At the Boca Raton Airport Authority’s March 20 meeting in City Council chambers, airport manager Ken Day said his staff has met all the Federal Aviation Administration deadlines so far to “formulate our argument.” Closure would create “an adverse economic impact on the community and the airport serves as a critical diversionary airport for a large hub airport,” he said.
More than 40 percent of the traffic is corporate jets, which share a single runway with small slow planes, Janet Sherr, the airport’s director of landside operations was quoted in the Sun Sentinel coverage on the issue. “The mixing of different fleets” could jeopardize safety, she said.
It’s unclear if corporate jets will continue to use an unprotected airport and choose a more secure airport instead.
“The airport is surrounded by densely populated neighborhoods and business districts. It is also near major commercial airports and in airspace teeming with jet traffic. Boca Raton Airport abuts Interstate 95 north of Glades Road,” the Sun Sentinel’s aviation reporter Ken Kaye said in his March 17 story.
Fearing their control tower will close, the airport “submitted our arguments and supplements from city council and their resolution, and Palm Beach County Commission Mayor Steve Abrams and support from two congressman,” Day said at the meeting. “The FAA will consider all the briefs by March 22 and that date may be extended. There is activity on the hill on this matter.”

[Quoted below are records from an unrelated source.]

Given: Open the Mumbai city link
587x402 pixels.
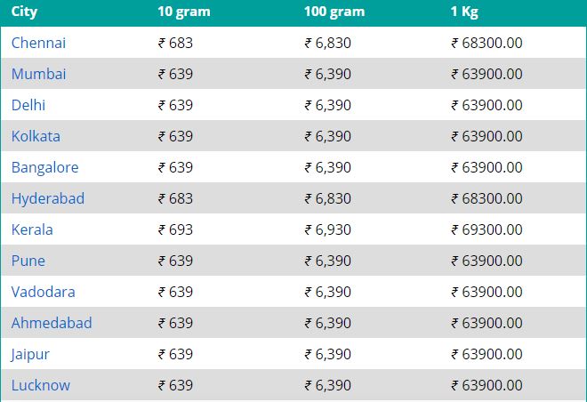Looking at the screenshot, I should click(x=38, y=74).
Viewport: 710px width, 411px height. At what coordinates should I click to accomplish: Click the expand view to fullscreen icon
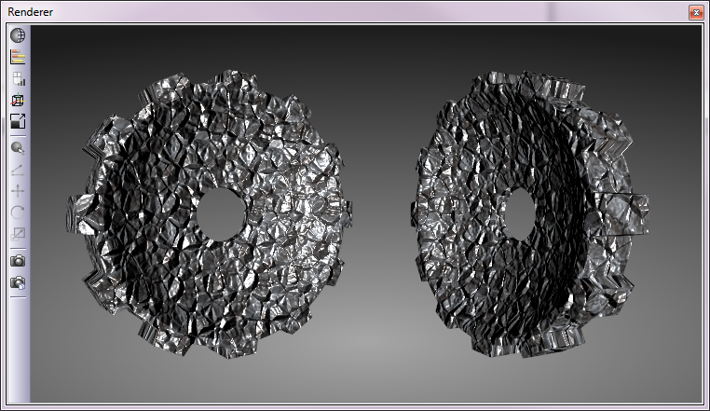click(18, 121)
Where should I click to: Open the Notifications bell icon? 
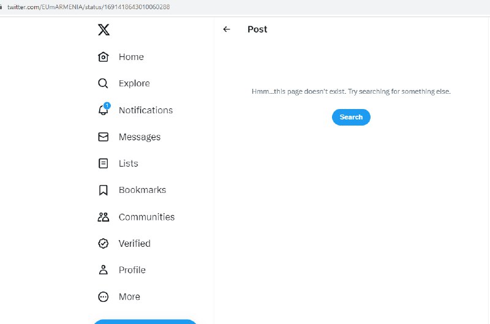[x=104, y=110]
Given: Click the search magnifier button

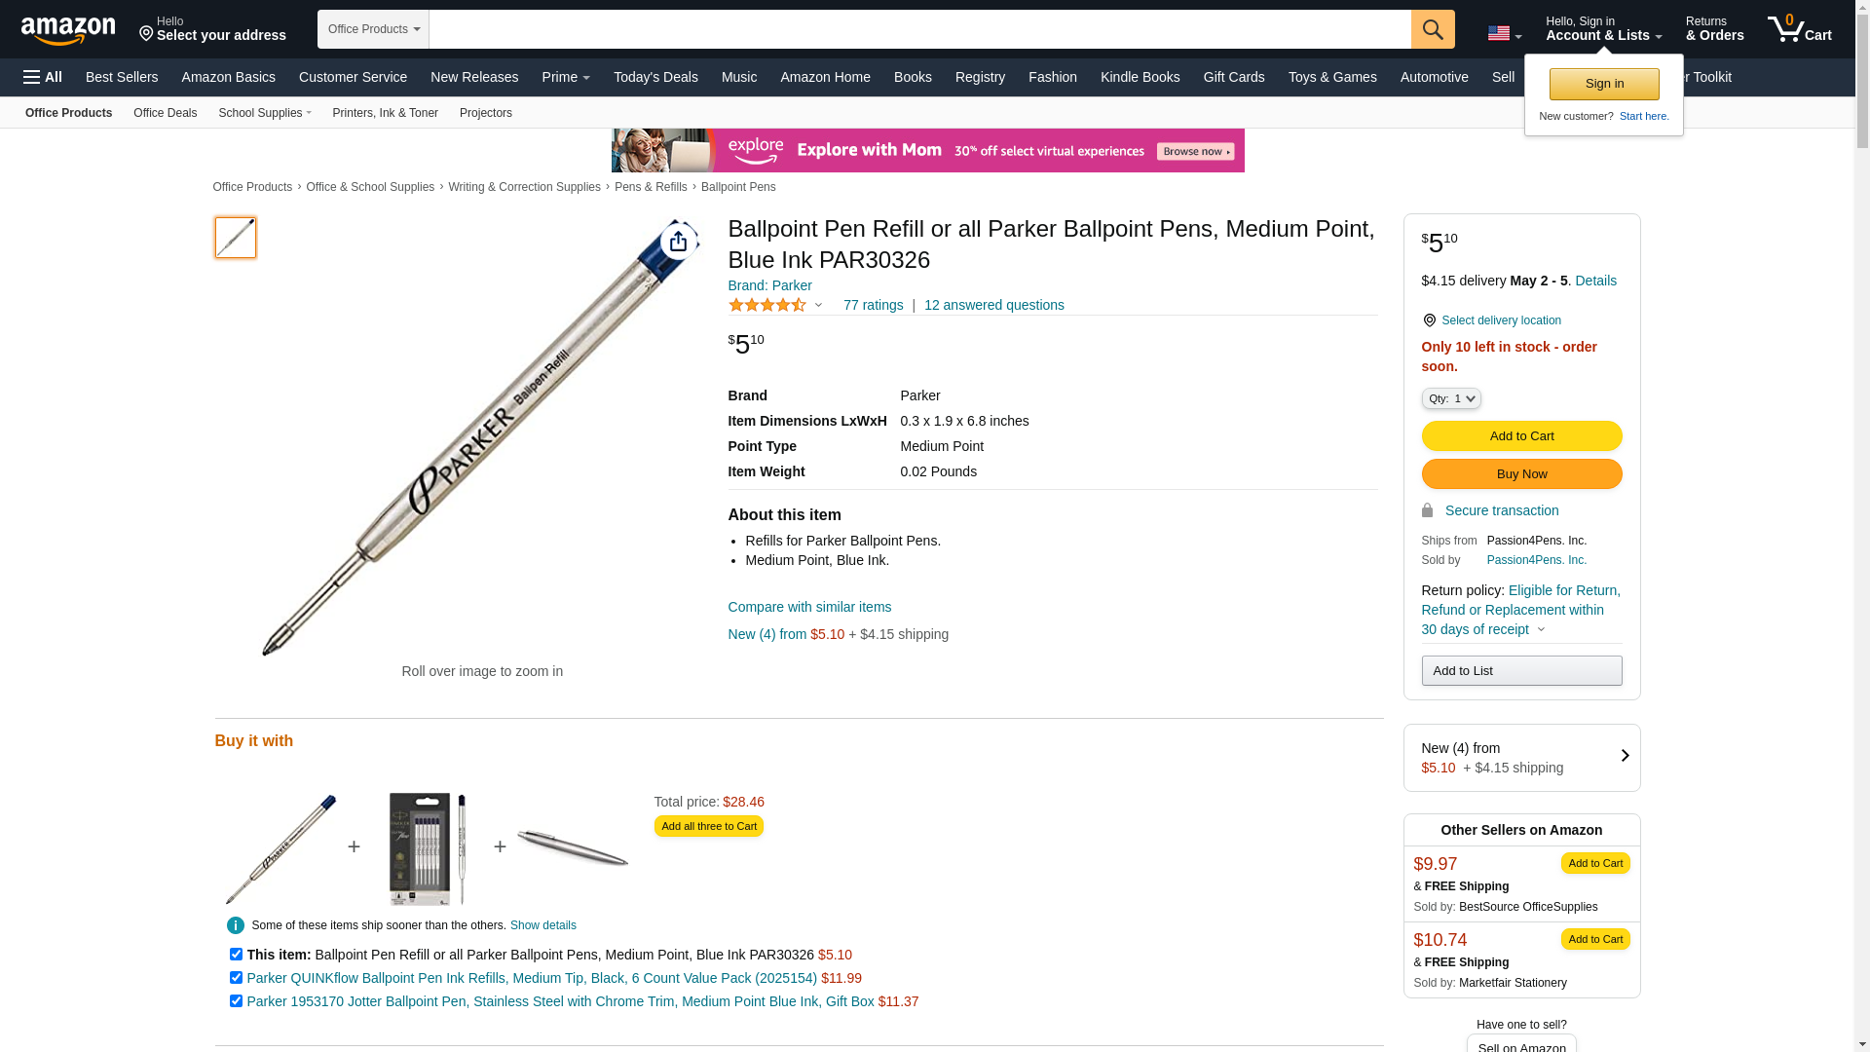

“Thirty people came out and many are writing letters and making phone calls, including the retail and hotel industry and homeowner associations within a 5-mile radius,” Feiler said at the meeting. “I haven’t seen anyone on the other side. Harrison Ford appeared on TV and was very vocal and thousands of stories have been written all over the country. Now it’s up to the people in D.C.”
Authority member Dave Freudenberg wanted to see “a plan B or C in case Congress doesn’t act by April 6 or 7,” he said at the meeting. “I don’t want to see us suddenly see our tower closed.”
Feiler said Day has prepared for contingencies, but there was no discussion of other funding for the control tower. The authority could hold another emergency meeting before the April 7 shutdown date, Feiler said.
The new building will go up in phases, with utilities going in about three months from now and then a 2,500-square-foot building, said Pete Ricondo of Aviation Consultants. The building will have administrative offices, a conference and break rooms, support service and meeting rooms.
“We’ve laid it out so it can expand another 2,000 square feet,” he said.
“This is a happy occasion, vs. the struggles, but I have every confidence the tower will remain open,” Abrams said at the ceremony.
Local singer Kendra Fulmer sang “The Star Spangled Banner” as a private jet took off. Lynn University has a flight school at the airport and that flyover later was scheduled.
Before the ceremony, people were still talking about debris hitting their homes after a Learjet and an Extra 300S aerobatic planes collided about 3 miles from Boca Raton Airport in June 2000. Three crew on the Learjet and the pilot of the Extra were killed.